Callum Phillips

Personal information
- Born: 19 February 1992 (age 34) Whitehaven, Cumbria, England

Playing information
- Position: Scrum-half, Hooker
Club
| Years | Team | Pld | T | G | FG | P |
| 2013–17 | Workington Town | 112 | 24 | 0 | 0 | 96 |
| 2018– | Whitehaven | 83 | 34 | 0 | 0 | 136 |
| 2025– | Workington Town | 11 | 1 | 0 | 0 | 4 |
|  | Total | 206 | 59 | 0 | 0 | 236 |
Representative
| Years | Team | Pld | T | G | FG | P |
| 2014–17 | Scotland | 6 | 2 | 0 | 0 | 8 |
- Source: As of 11 June 2025
- Relatives: Brett Phillips (brother)

= Callum Phillips =

Scotland international rugby league footballer

Callum Phillips (born 19 February 1992) is a Scotland international rugby league footballer who plays as a or for Workington Town in the RFL Championship.

==Background==
Phillips was born in Whitehaven, Cumbria, England.

==Club career==
Born in Whitehaven, Phillips started his career as an amateur playing for Seaton. He was named Gillette National Youth League player of the year in 2010. In November 2012, he signed a professional contract with Workington Town.
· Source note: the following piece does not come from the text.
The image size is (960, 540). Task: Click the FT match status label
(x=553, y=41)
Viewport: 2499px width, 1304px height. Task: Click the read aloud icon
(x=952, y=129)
He joined Whitehaven R.L.F.C. and played for them for several seasons before re-joining Workington Town in January 2025.

==Representative career==
As an amateur, Phillips played for England Community Lions under-18s. He is eligible to play for Scotland through his grandparents, and was called up to their squad for the 2013 Rugby League World Cup following the withdrawal of Gareth Moore due to injury.

In October 2014, Callum was again selected for Scotland but this time he managed to escape injury and play in the 2014 European Cup tournament. He made his International début in the tournament's opening game against Wales. He also managed to score his first International try.